Avevo in mente di fare un libro d’avventura serio ma scanzonato. Per dire, i miei punti di riferimento erano “Il corpo” di Stephen King, “Vite pericolose di bravi ragazzi” di Chris Furhman e il film “I Goonies”. Ma la tematica dei profughi scampati alla Shoah era così delicata e scottante che non potevo correre il rischio di banalizzarla. Così scrivevo continuandomi a ripetere: “Serio. Dev’essere d’avventura ma SERIO!” 

Poi a un certo punto (me lo ricordo esattamente: per chi ha letto il libro, dall’incontro di Giovanni e Marcello con Pietro, l’uomo con una mano sola) la personalità di Libero Vola e Giovanni ha preso il sopravvento ed è tracimata, spazzando via ogni mio tentativo di controllo. È stato il loro impeto vitale e anticonformista che ha generato la carica di ironia che caratterizza il romanzo, e più di una volta, mentre scrivevo scene come quella del furto dei petardi o i capitoli finali che vedono protagonisti Giovanni e Marcello, sghignazzavo di brutto. In genere, la mia filosofia è: scrivi quello che ti piacerebbe leggere. Bene, quelle parti sono letteralmente volate sulla tastiera come se qualcuno me le stesse dettando nella testa, perché più ne scrivevo, più mi divertivo. E più ne volevo leggere.

Ringraziandoti ancora, ti chiedo se hai progetti futuri e se mai potremmo rivedere i quattro moschettieri all’opera in una nuova picaresca avventura!

◆ **Materiale**:
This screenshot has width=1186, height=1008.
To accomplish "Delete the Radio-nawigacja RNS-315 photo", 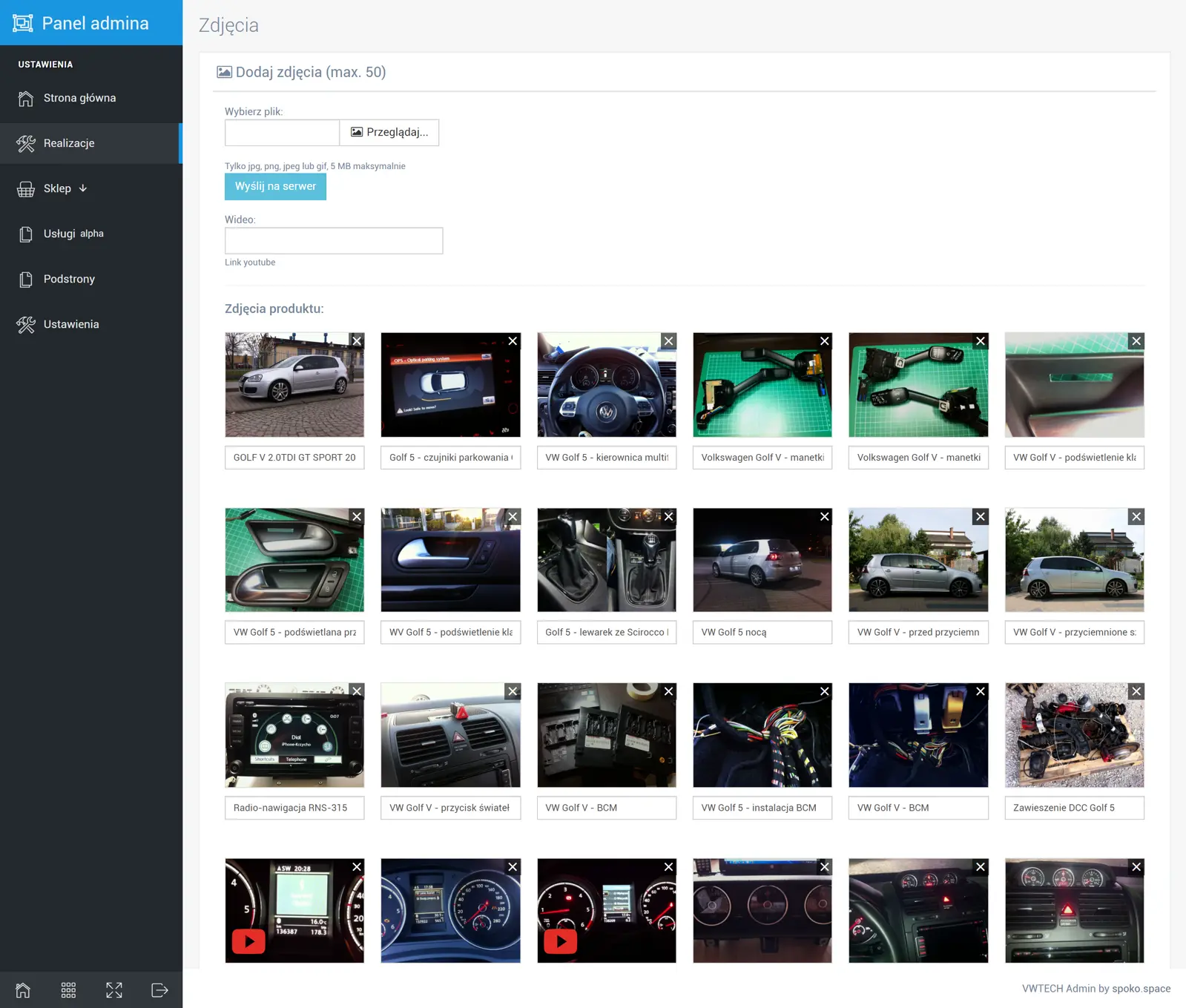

◆ **Obiettivo dell'esercizio**: Prosegui l'intervista sul romanzo, riprendendo subito dopo la domanda con cui si chiude.

◆ **Risultato dell'esercizio**:
Nel mio progetto, la vicenda del DP Camp numero 34 (e quindi non necessariamente dei quattro fuoriposto), necessita di tre romanzi per essere raccontata in maniera completa. La sfida, ovviamente, è fare in modo che ciascuno dei tre romanzi sia un libro a sé stante e possa essere letto anche senza leggere gli altri.

In questo momento sto lavorando sul secondo romanzo, che inizia esattamente dove finisce I Fuoriposto ma in cui il ruolo dei quattro, pur non essendo affatto marginale, è in un certo senso di supporto. Vi racconto di altri personaggi e altre avventure, sempre con una robusta dose di ironia che sdrammatizza le vicende, anche drammatiche, che si svolgono nel Campo.

Questo non significa necessariamente che il seguito di cui parlo vedrà la luce, ma i lettori stanno amando moltissimo i Fuoriposto, io sono molto soddisfatto di come sta venendo il nuovo romanzo, e questo mi rende fiducioso. Magari possiamo darci appuntamento già all’anno prossimo…

Nel frattempo, ti ringrazio moltissimo per aver letto il romanzo e per la bella intervista, e ringrazio tutti i lettori di thrillernord, che siano o meno arrivati a leggere fin qui!